Publication: Dot Music
Date: February, 2001
page: title: TOOL - 'SALIVAL' (MUSIC FOR NATIONS) author: Simon P Ward Issued as a stop-gap to whet Tool fans' appetites again following the long gap between 1996's 'Aenima' and April's new 'Lateralus' set, 'Salival' is a CD and video/DVD package aimed at hardened followers of the dark metallers. The visual side of the deal rounds up their promotional videos to date, including the disturbing animated clips for 'Prison Sex' and 'Sober'. The album, meanwhile, is a collection of out-takes and previously unreleased material. Beginning with the juddering monstrosity that is the live version of 'Third Eye', there is no doubt that the band want to be judged as an epic attraction. It's unfortunate that they've chosen to lengthen some of the tracks to the point of monotony. And without the sight of singer Maynard James Keenan stalking the stage while issuing that part-operatic, part-serial killer moan of his, there is no visual distraction from the lumpen instrumental passages. Only the versions of 'Part Of Me' and the cover of bass player Justin Chancellor's former band Peach's track 'You Lied' are compelling. The former is a visceral blast of anger while the latter displays an eerie, controlled fury. Of the studio tracks, 'Message To Harry Manback II' and 'L.A. Municipal Court' both contain telephone recordings.
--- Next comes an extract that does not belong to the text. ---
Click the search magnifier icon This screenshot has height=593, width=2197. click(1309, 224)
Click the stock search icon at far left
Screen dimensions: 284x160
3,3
The former has an answering machine message featuring a menacing voice promising to perform various (no doubt unspeakable) acts in a mixture of broken English and what sounds like Italian over an orchestrated backing. The latter has a dirge-like guitar hammering over an automated answering service from the eponymous courthouse. This gradually spirals into madness as the guitars rise in volume and the person listening to the instructions begins manically pushing all the buttons on their telephone at once. Mildly humorous, but hardly essential listening. Their cover of Led Zeppelin's 'No Quarter', on the other hand, is once again on the lengthy side of things but is interesting in its crawling, tension-ridden build-up. Ironically, the secret track (the chorus to which sounds like "Maynard's dick") is the most accessible track on the album, a throwback to their first, bile-soaked EP. That is, until it ends in a hail of burping and farting. With Tool, nothing is as straightforward as it seems. Let's hope the new album isn't such hard work.